▶ **Instructions for the task**: Search the records for the string "magnifier". Copy each line where it occurs.
Records provided: Begin
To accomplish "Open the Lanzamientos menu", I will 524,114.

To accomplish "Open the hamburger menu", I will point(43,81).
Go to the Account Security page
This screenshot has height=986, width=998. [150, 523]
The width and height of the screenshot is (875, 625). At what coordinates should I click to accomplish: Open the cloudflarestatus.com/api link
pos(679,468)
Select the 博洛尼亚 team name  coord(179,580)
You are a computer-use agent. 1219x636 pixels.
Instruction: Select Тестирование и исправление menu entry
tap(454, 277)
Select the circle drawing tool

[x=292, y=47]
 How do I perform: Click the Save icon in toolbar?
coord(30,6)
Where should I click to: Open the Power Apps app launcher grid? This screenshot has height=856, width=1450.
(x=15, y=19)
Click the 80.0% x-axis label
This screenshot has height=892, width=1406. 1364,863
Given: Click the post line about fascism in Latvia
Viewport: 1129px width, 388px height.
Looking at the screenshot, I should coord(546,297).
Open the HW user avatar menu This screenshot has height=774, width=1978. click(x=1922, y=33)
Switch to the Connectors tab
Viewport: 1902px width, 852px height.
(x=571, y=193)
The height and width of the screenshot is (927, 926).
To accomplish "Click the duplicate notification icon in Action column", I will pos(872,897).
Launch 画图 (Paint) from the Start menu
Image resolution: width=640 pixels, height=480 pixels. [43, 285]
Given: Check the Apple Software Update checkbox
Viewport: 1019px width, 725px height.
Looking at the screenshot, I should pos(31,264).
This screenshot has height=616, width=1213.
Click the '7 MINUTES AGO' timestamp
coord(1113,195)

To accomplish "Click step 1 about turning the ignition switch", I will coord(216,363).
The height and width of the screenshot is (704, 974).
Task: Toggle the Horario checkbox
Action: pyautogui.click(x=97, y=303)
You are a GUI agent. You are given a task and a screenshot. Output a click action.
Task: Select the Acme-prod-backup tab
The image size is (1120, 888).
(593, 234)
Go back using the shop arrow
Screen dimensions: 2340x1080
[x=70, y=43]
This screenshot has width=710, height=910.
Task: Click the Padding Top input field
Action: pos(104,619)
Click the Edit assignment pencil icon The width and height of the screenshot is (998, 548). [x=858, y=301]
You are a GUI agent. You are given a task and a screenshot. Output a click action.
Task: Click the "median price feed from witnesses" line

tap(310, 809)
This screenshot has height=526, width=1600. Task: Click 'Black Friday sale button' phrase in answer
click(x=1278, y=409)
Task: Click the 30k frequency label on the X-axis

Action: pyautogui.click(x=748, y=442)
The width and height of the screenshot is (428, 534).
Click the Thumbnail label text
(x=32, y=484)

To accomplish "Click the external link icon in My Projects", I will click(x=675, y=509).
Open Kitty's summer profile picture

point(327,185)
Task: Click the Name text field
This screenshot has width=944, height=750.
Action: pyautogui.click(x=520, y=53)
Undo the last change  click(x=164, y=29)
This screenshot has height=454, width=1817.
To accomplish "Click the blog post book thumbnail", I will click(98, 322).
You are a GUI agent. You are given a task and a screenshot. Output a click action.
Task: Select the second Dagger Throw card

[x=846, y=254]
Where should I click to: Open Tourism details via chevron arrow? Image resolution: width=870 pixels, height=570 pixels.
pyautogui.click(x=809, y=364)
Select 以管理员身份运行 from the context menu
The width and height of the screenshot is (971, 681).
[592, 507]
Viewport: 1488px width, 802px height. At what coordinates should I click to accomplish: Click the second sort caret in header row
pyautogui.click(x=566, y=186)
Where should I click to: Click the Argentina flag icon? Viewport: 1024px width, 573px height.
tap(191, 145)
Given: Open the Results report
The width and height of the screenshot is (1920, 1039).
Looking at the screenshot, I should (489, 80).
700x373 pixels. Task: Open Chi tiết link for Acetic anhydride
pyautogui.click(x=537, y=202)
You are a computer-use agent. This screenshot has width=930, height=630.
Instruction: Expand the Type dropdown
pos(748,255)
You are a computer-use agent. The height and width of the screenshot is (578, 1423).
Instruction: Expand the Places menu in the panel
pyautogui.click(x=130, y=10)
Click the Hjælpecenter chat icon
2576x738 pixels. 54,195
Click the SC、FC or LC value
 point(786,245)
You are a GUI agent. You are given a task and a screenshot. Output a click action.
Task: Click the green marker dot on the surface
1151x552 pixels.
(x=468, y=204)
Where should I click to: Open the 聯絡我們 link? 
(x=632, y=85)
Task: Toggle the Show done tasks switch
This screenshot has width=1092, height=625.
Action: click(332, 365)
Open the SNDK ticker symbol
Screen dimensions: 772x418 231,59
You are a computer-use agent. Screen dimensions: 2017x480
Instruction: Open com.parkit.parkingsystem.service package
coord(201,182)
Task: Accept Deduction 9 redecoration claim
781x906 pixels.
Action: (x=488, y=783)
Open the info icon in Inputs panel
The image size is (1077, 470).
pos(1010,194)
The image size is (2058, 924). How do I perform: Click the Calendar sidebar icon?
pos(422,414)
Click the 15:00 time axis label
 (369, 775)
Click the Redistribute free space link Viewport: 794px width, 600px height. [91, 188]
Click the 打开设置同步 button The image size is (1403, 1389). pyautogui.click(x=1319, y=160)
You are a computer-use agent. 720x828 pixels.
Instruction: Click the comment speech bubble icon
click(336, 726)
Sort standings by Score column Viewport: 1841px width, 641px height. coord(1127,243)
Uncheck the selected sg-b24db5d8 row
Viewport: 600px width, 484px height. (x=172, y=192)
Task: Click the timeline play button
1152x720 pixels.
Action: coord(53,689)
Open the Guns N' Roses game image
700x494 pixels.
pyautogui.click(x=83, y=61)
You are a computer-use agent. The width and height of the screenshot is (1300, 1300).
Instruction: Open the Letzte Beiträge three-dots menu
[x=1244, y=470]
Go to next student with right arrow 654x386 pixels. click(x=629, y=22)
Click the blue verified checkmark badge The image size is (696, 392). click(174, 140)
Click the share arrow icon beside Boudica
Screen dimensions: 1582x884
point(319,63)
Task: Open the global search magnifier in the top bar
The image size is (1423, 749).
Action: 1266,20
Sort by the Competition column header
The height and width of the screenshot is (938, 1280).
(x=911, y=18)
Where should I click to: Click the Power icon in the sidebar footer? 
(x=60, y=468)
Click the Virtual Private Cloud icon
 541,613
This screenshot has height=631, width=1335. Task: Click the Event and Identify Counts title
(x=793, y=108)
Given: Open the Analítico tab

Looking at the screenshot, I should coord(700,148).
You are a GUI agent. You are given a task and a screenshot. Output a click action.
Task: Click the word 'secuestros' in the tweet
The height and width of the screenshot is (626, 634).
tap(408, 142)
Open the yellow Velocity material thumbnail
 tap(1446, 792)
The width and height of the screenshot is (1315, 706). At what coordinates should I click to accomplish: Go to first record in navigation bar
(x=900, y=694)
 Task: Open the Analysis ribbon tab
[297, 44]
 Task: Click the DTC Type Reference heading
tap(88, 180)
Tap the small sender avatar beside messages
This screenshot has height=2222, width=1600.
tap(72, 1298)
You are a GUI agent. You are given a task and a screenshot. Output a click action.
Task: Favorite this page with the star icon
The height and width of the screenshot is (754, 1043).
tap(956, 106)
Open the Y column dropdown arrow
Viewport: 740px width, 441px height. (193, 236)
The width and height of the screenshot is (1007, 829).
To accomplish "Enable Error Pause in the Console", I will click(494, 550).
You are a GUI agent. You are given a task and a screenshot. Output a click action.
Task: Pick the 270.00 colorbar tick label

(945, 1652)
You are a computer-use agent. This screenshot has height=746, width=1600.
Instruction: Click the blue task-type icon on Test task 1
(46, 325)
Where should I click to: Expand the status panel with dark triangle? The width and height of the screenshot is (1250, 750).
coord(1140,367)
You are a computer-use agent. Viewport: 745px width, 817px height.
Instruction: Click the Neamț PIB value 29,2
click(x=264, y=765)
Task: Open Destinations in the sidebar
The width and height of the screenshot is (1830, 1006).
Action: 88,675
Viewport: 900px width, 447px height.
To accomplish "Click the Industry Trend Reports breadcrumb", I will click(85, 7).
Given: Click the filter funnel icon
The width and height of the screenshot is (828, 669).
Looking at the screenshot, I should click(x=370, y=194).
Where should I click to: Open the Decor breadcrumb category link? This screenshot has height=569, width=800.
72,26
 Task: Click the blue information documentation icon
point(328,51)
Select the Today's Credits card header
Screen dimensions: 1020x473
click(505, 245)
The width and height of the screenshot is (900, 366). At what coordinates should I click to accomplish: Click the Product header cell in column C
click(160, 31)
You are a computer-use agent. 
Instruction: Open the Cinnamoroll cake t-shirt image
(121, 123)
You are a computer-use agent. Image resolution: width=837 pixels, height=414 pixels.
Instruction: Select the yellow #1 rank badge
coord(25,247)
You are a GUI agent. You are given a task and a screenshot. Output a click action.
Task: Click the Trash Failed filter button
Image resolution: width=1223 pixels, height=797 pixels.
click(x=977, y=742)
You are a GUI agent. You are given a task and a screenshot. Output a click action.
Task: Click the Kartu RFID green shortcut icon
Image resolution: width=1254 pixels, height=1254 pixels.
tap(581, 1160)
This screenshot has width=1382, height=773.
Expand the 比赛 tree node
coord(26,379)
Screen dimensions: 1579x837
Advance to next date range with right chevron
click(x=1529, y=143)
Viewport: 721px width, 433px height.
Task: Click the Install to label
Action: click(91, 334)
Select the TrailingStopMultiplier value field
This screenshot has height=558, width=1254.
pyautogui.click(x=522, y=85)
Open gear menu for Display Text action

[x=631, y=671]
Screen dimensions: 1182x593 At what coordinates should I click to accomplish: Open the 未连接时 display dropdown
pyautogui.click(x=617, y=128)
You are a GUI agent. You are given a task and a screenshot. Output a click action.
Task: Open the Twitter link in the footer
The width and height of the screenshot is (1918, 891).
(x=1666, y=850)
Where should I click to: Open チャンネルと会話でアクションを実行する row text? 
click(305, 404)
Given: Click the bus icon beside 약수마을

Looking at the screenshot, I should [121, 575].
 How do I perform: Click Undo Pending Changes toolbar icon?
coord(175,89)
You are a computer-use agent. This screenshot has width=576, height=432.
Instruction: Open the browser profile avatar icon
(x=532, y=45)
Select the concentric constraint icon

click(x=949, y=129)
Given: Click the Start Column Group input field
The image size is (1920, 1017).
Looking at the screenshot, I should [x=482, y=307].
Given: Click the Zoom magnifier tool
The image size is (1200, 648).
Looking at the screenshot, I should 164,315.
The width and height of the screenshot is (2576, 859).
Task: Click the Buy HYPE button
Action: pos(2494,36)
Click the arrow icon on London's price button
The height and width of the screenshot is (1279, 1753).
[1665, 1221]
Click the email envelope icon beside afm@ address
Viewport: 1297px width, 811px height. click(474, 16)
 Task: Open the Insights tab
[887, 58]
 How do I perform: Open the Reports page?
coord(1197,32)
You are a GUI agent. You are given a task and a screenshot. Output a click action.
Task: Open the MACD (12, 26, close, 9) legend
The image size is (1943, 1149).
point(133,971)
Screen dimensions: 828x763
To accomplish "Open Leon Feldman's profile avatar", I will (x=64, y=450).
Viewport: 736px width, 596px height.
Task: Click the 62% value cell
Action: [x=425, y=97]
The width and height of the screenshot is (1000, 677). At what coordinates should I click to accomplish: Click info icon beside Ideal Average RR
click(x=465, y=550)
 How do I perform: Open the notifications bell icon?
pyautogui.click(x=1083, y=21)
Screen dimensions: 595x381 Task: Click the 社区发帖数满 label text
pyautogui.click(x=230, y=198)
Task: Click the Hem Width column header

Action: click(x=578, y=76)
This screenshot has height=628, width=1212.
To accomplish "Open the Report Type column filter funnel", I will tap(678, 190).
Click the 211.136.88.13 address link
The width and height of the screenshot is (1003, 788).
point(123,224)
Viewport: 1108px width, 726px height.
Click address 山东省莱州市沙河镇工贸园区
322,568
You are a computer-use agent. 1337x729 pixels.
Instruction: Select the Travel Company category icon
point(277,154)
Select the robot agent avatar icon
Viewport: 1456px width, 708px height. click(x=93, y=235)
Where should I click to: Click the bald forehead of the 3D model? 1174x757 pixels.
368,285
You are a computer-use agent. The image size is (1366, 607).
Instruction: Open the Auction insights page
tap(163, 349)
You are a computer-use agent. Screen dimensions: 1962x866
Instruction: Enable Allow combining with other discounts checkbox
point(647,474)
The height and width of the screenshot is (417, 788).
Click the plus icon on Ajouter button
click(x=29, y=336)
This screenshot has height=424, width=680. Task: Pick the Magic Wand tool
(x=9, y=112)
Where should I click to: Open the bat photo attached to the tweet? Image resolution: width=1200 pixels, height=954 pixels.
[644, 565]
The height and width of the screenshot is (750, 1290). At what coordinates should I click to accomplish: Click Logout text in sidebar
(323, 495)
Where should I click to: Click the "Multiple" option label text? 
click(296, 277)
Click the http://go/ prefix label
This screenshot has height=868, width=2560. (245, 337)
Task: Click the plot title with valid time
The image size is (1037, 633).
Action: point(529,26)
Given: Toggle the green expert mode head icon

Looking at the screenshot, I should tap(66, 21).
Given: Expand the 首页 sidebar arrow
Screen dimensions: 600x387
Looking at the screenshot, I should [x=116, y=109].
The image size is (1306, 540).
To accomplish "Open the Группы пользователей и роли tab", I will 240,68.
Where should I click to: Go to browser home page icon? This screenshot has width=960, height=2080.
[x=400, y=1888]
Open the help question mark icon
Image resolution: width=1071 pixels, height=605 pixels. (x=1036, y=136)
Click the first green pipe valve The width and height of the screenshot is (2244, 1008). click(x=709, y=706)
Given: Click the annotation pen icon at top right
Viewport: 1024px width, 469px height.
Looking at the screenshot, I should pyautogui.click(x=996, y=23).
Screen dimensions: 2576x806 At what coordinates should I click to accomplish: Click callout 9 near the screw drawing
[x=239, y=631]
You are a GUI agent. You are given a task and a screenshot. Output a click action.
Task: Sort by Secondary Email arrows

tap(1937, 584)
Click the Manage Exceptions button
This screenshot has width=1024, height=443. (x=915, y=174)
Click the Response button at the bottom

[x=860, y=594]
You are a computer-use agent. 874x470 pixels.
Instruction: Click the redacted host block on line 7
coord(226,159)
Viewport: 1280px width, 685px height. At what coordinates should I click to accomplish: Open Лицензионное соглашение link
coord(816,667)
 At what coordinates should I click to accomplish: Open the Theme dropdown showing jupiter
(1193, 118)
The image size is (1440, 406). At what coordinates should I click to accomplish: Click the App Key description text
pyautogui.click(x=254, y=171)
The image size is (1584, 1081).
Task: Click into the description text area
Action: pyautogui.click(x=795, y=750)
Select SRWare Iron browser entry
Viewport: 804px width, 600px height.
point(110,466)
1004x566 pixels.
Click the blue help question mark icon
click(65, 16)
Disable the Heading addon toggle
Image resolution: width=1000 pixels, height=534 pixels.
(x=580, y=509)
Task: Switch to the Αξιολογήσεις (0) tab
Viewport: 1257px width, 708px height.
Records provided: End
▶ **Written solution**:
Task: Open the global search magnifier in the top bar
Given: Click the Zoom magnifier tool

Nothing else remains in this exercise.